Quantile-Physics Hybrid Framework for Safe-Speed Recommendation under Diverse Weather Conditions Leveraging Connected Vehicle and Road Weather Information Systems Data

TL;DR

This paper introduces a hybrid framework combining Quantile Regression Forests and physics-based safety constraints to recommend real-time safe driving speeds under diverse weather conditions using connected vehicle and weather data.

Contribution

It develops a novel hybrid predictive model that integrates machine learning with physics-based safety bounds for dynamic speed recommendations in adverse weather.

Findings

QRF model achieves 1.55 mph MAE in speed prediction.

96.43% of median speed predictions are within 5 mph.

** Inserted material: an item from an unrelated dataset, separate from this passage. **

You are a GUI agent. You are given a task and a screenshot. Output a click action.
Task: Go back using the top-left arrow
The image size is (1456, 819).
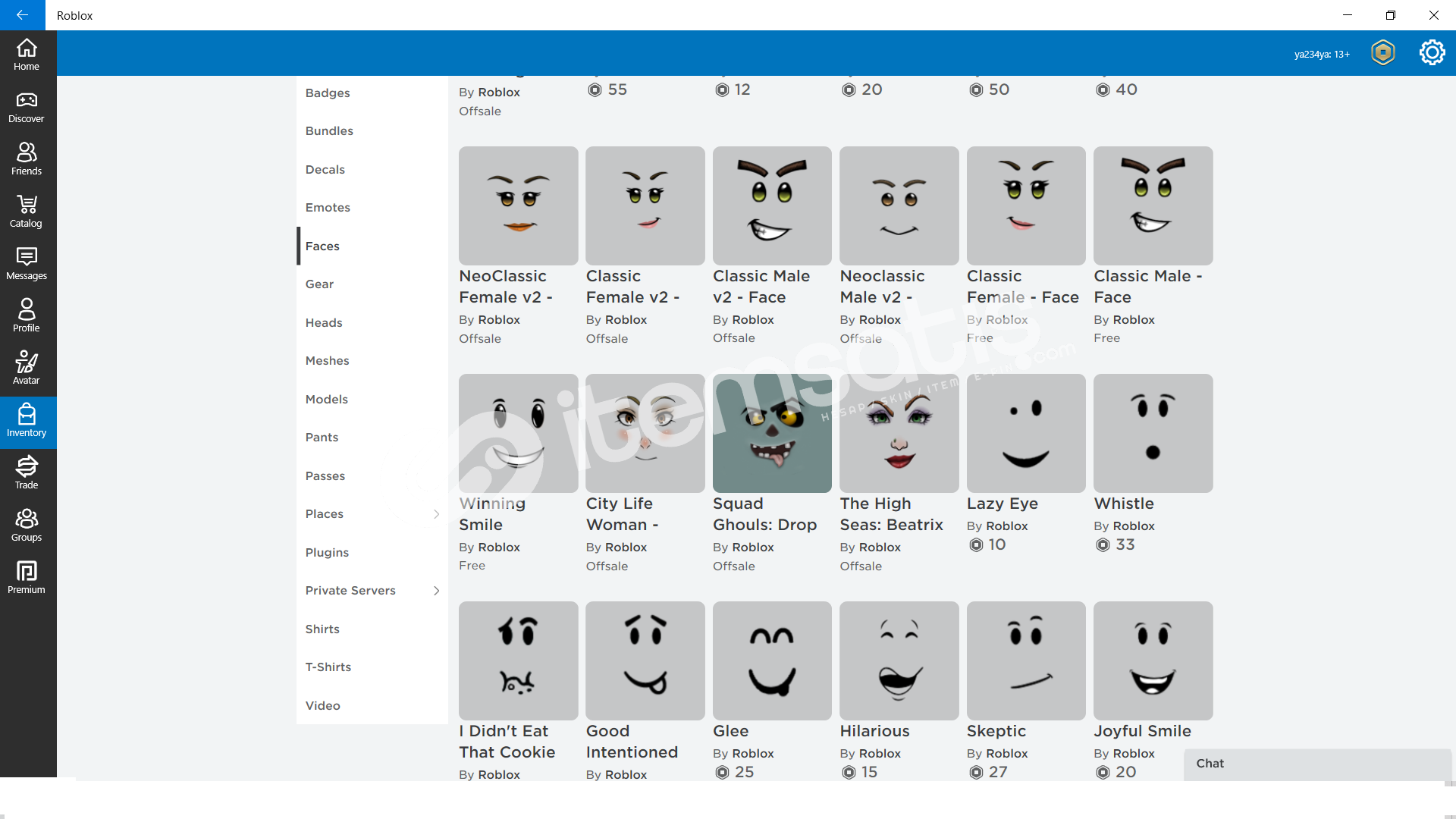(x=22, y=15)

Model generalizes well across different weather conditions.

Abstract

Inclement weather conditions can significantly impact driver visibility and tire-road surface friction, requiring adjusted safe driving speeds to reduce crash risk. This study proposes a hybrid predictive framework that recommends real-time safe speed intervals for freeway travel under diverse weather conditions. Leveraging high-resolution Connected Vehicle (CV) data and Road Weather Information System (RWIS) data collected in Buffalo, NY, from 2022 to 2023, we construct a spatiotemporally aligned dataset containing over 6.6 million records across 73 days. The core model employs Quantile Regression Forests (QRF) to estimate vehicle speed distributions in 10-minute windows, using 26 input features that capture meteorological, pavement, and temporal conditions. To enforce safety constraints, a physics-based upper speed limit is computed for each interval based on real-time road grip and visibility, ensuring that vehicles can safely stop within their sight distance. The final recommended interval fuses QRF-predicted quantiles with both posted speed limits and the physics-derived upper bound. Experimental results demonstrate strong predictive performance: the QRF model achieves a mean absolute error of 1.55 mph, with 96.43% of median speed predictions within 5 mph, a PICP (50%) of 48.55%, and robust generalization across weather types. The model's ability to respond to changing weather conditions and generalize across road segments shows promise for real-world deployment, thereby improving traffic safety and reducing weather-related crashes.